We will tolerate faults in our computer systems when then faults don't cost us our homework, our jobs, or our lives. And complexity is the only way to making that happen.
I, for one, welcome our new chaos-wielding overlord!
Since this is HN, I'll instead say that if you don't have the guts, you're only lulling yourself into a false sense of security. AWS or not, your systems will fail.
By running the monkey, at least you can make it fail on a schedule that is convenient to you, instead of happening when you're drunk on a Saturday night (or whatever your vice of choice might be).
But remember: what's the difference between hacking and pentesting? Permission.
Increasing the amount of failures in order to increase the percentage of nice (not 3am) failures takes guts.
By creating faults in the Netflix service which they can build around to stay optimally available, they completely or nearly completely eliminate the risk of being affected by faults in AWS services.
Now, clearly this has not been 100% true yet because some major outages have effected Netflix - though that's when the entire service fails, as opposed to single point of failure types of faults, which chaos monkey is really designed to accomodate.
(disclaimer: this is my outside perception based on purely interest in how Netflix has built themselves. I could be incorrect)
By creating faults it means we know we can handle those types of outages.

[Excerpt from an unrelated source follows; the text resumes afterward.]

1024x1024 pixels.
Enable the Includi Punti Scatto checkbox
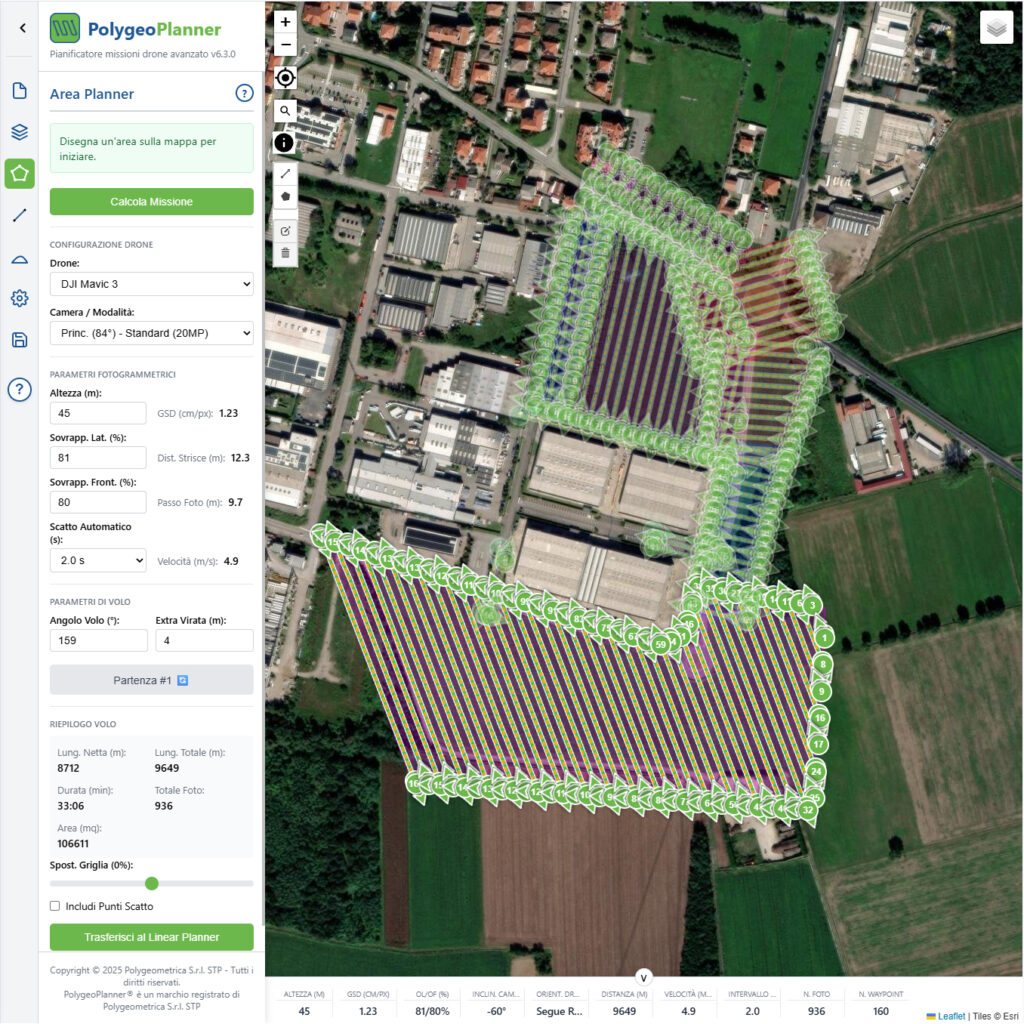click(56, 906)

As we experience new types of faults, we build tools and systems to make us resilient to those types of faults, and where possible similar but yet unexperienced faults.

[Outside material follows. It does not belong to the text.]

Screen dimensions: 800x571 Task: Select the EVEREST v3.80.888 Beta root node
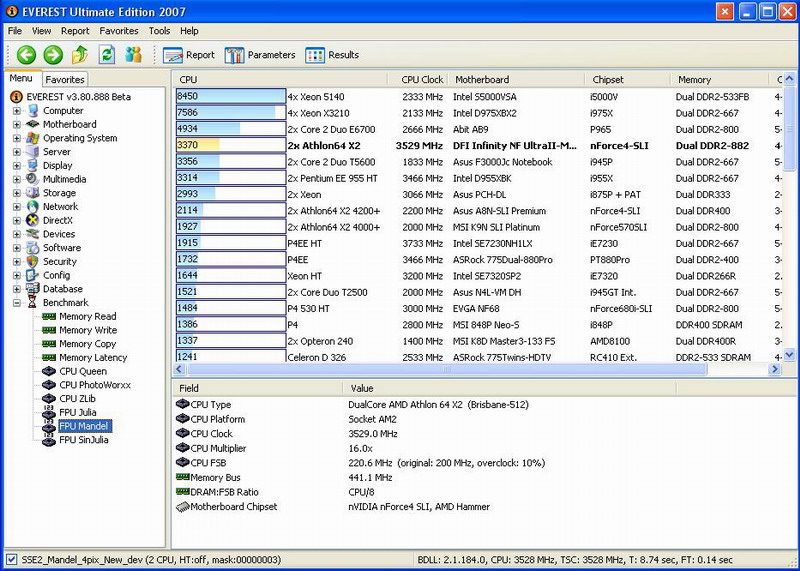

I have a question, I asked this of Adrian, but he was of the opinion that Netflix would likely never accommodate:
How can a hospital have group Netflix streaming accounts such that users in their patient rooms could view/stream netflix to their rooms?
Can you make a commercial account / support this?
What about the following grey method for handling this: Th hospital pays for a group of individual streaming accounts. Their Patient Entertainment system can then check-out an account for use by the patient. The patient watches what they want, then when done, the system checks-in the account for use.
Would this be amenable to the TOS you may have?
The reason this is important is that cable ompanies are raping hospitals for providing cable TV service to their patient rooms. Netflix is a far better path for the future.
As for all the rest, I'm unfortunately not in a position to answer any of that. Adrian's probably right though. I suspect our content licenses would preclude that type of account.
Overall it's brilliant from an infrastructure standpoint but it's up to the developers to make your code monkey proof!
Their outages are becoming more and more random.
… or more loudly reported. Very few of the reported outages affect people who follow Amazon's guidelines for reliability - even the last one had most of the impact on cheapskates who didn't pay for redundancy.
I personaly like to run stuff on a CPU/network crippled test setup as that can expose cracks normal testing fails to highlight and in a way that is indicative of what can actualy happen under some load spikes.
Point I was making is that pulling out process's/servers/cables is all fine (aka pissing on your server) but it is not a ideal way to test. It is better IMHO to test out on what you could call weak hardware, as in realy throttled CPU/disc/network etc and see were things break as these emulate what potentual peak bottlenecks you will get. This approach is better as you get to test out a single process system as apposed to only being able to test cloud based approaches as this does.
Throttling CPU/disc/network is all well and fine and necessary too, but that's only one set of failure scenarios, and won't protect you against a whole range of failures related to systems just disappearing as they crash, or failing to restart, or any number of other concerns.